If you're willing to brave the brisk, autumn air on Thursday night, you could be in for an astronomical treat.
The Leonid meteor shower is expected to peak in the early morning hours of Friday, with roughly 15 meteors streaking across the night sky per hour, according to NASA.
While the peak is expected overnight, the meteors will be visible through Dec. 2, NASA said.
The meteors, otherwise known as shooting stars (although they are not actually stars), will appear to come from the constellation Leo.
Leo will rise in the eastern sky around 11 p.m. local time, and remain in the southeast sky through 4 a.m.
For those who have seen the Leonids in the past, this will be a relatively mild meteor shower.

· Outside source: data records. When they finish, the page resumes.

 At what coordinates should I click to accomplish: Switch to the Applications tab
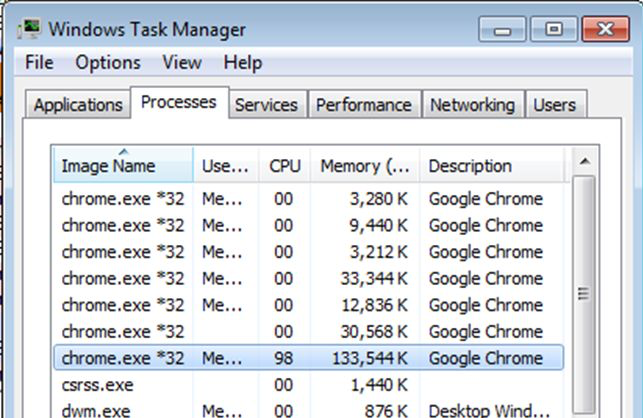point(78,105)
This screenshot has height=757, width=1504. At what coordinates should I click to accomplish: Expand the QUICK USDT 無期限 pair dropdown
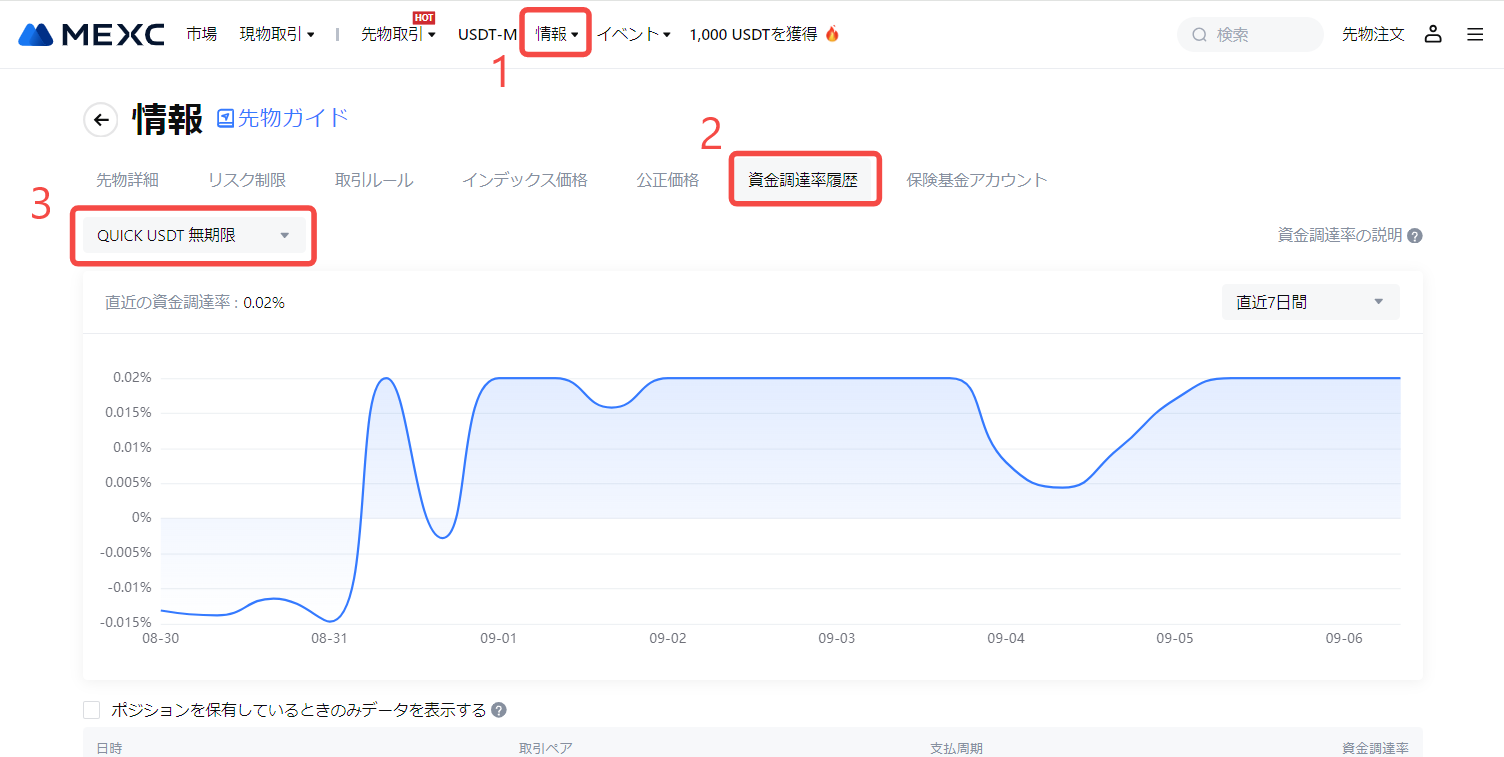point(193,236)
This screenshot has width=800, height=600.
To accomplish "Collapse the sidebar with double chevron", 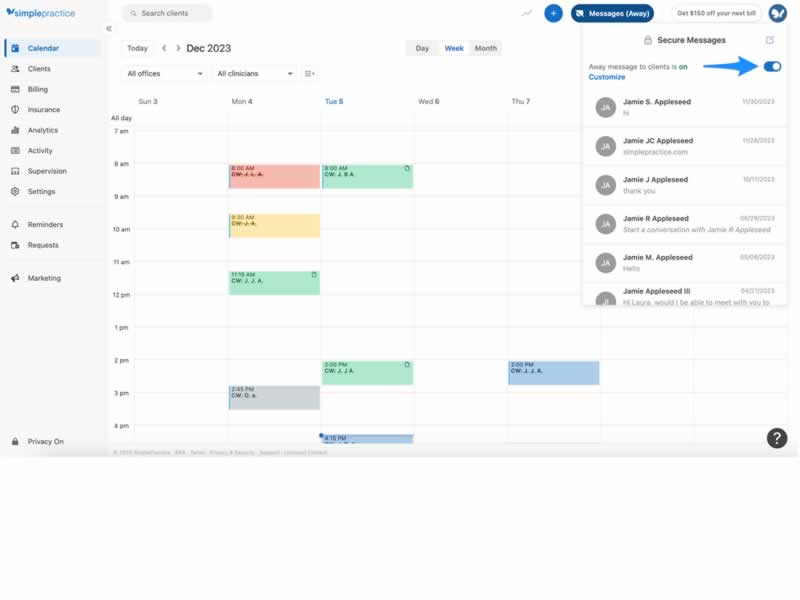I will pyautogui.click(x=109, y=29).
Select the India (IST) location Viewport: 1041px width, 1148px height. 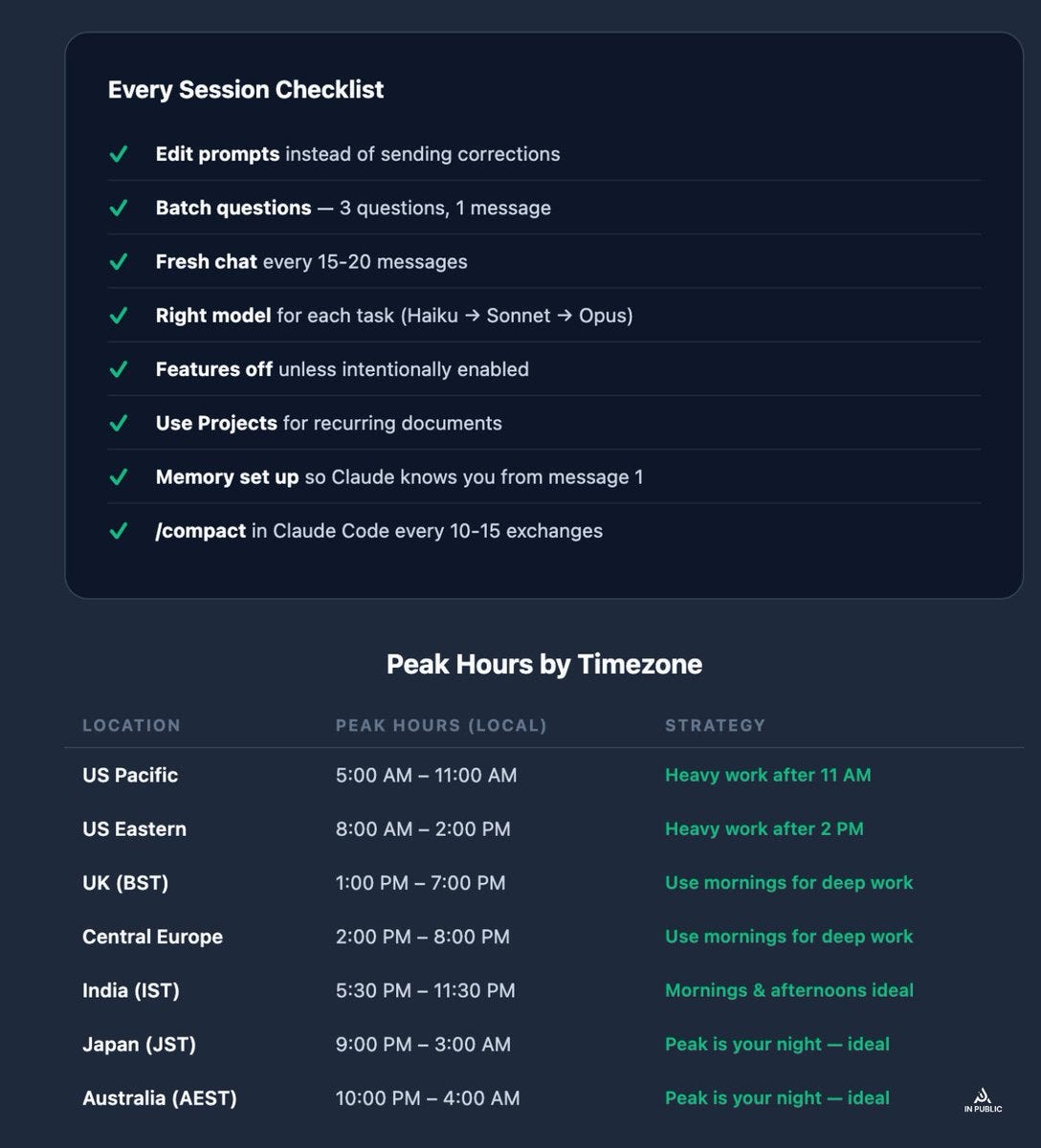131,990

However, every three decades, the Leonids produce an all-out storm, where there could be more than 1,000 meteors shooting across the night sky per hour.
“Viewers in 1966 experienced a spectacular Leonid storm: thousands of meteors per minute fell through Earth's atmosphere during a 15-minute period,” NASA said. “There were so many meteors seen that they appeared to fall like rain. The last Leonid meteor storm took place in 2002.”
Leftover bits from the comet 55P/Tempel-Tuttle produce the annual meteor shower.
The comet orbits the sun once every 33 years.
The bits of dust and ice left behind from the comet enters the Earth's atmosphere and burn up, causing the object to glow and streak through the atmosphere.